◆ Task description
Go over the material below and report every line that contains the word "notifications".

Provided material Start Marker

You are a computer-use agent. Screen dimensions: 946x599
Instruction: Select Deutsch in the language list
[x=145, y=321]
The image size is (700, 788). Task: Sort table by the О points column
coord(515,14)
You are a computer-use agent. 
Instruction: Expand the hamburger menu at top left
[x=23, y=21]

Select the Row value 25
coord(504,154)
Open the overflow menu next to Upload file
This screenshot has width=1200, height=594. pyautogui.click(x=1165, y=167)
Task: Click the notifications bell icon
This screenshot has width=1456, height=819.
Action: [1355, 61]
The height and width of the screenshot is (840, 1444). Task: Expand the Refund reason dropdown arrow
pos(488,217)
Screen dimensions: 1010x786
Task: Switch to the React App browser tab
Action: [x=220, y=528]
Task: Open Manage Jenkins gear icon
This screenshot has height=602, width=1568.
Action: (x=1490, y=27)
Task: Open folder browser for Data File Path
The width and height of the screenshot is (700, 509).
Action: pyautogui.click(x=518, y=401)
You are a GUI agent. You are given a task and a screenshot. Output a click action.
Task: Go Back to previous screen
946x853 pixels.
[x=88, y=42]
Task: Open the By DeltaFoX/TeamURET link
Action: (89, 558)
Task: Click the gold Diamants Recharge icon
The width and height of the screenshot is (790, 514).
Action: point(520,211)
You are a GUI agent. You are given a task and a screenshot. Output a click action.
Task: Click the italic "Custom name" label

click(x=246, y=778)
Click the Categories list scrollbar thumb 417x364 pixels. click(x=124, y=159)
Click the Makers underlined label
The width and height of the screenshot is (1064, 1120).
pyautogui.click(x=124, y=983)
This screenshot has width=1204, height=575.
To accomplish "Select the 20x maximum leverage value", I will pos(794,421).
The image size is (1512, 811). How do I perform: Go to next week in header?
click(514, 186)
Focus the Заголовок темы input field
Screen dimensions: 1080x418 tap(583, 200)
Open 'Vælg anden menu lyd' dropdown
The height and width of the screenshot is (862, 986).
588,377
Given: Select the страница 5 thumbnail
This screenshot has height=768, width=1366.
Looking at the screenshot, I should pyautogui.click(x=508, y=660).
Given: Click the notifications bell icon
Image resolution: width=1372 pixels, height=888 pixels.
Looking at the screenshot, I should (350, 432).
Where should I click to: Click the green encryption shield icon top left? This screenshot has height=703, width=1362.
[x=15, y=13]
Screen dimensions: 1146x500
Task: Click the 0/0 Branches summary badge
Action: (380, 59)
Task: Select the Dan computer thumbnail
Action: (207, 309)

Provided material End Marker

◆ Solved problem
Task: Click the notifications bell icon
Given: Click the notifications bell icon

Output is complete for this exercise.